Message length = number of bits in initial state (seed)
Coefficients length = number of bits in tap vector
Constraint: Message length = Coefficients length
Fibonacci feedback bit = XOR of all (bit[i] AND coefficient[i]) for i = 0 to n−1
Galois: if output bit = 1, XOR each tapped position with feedback; else, shift with 0
Message length— The bit-width of the initial state or seedCoefficients length— The bit-width of the tap pattern vectorFeedback bit (Fibonacci)— Result of XORing all tapped bit positions together
Common Pitfalls and Considerations
Using an LFSR effectively requires attention to several design and operational details.
- All-Zero Seed is a Dead End — If the initial state is all zeros, all subsequent states will remain zero and produce no useful output. Always initialize with at least one '1' bit. This null state is absorbing and will never transition to any other state.
- Tap Pattern Determines Period Length — Not every tap configuration yields a maximal-length sequence. A given register width has at most 2^n − 1 distinct non-zero states, but poor tap choices produce much shorter cycles. Primitive polynomials (in GF(2)) guarantee maximal length, but discovering them requires careful mathematical study or lookup tables.

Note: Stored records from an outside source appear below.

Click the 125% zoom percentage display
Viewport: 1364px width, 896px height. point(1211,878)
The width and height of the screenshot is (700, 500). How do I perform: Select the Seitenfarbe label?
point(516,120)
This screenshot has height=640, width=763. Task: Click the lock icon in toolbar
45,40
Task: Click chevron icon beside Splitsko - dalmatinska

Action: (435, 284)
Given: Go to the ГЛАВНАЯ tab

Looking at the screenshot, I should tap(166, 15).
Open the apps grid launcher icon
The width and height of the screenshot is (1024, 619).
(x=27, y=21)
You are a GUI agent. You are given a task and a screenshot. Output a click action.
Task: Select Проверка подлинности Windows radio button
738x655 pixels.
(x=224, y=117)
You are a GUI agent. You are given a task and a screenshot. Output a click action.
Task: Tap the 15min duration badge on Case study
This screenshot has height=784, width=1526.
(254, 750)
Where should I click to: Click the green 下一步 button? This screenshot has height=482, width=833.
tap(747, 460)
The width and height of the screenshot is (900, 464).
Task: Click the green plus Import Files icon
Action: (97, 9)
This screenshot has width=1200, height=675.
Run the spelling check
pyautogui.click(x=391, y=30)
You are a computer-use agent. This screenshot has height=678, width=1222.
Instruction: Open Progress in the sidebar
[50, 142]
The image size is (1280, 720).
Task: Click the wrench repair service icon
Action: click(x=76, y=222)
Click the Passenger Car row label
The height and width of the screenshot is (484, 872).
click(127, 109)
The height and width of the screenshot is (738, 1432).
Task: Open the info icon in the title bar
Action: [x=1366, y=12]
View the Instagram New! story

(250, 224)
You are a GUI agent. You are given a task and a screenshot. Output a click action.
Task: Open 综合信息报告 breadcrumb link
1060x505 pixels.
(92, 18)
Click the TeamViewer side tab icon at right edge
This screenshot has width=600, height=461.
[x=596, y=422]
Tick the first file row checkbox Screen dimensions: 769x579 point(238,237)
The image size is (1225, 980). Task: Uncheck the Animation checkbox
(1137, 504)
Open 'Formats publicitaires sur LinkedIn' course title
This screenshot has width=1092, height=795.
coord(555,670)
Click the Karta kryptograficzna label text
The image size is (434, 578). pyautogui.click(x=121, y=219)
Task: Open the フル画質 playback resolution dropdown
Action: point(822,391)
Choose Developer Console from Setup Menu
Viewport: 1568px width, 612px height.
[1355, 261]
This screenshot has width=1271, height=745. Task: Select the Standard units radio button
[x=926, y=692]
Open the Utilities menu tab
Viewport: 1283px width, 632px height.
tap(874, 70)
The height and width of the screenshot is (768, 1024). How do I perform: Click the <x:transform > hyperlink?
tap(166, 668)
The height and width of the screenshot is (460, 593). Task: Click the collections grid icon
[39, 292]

- Identical Taps and Message Length — The tap coefficient vector must have exactly the same bit-width as your seed. Mismatched lengths break the feedback logic. If you have a 16-bit register, provide exactly 16 tap bits, using 0 for non-tapped positions and 1 for active feedback taps.
- XOR vs XNOR Affects Behavior — Some LFSR designs use XNOR (complement of XOR) for feedback instead of pure XOR. This inverts the logic and can change the output sequence significantly. Verify which operation your application or standard specifies before running simulations.
Practical Applications of LFSRs
Cryptography: Stream ciphers like A5/1 (used in GSM) and E0 (Bluetooth) combine multiple LFSRs to generate keystreams. Solo LFSRs are cryptographically weak (predictable from short output), but their speed makes them attractive in hardware-constrained environments.
Test and Diagnostics: Built-in self-test (BIST) circuits use LFSRs to generate exhaustive test patterns. A maximal-length LFSR produces every possible n-bit state (except all-zero) exactly once, ensuring comprehensive coverage of circuit logic.
Error Detection and Correction: Cyclic redundancy checks (CRCs) are implemented using polynomial division over GF(2), mathematically equivalent to LFSR operation. The remainder detects transmission errors in data.
Noise Simulation: The pseudo-random output of an LFSR approximates white noise, useful for modelling interference, jitter, and signal degradation in communication system simulations.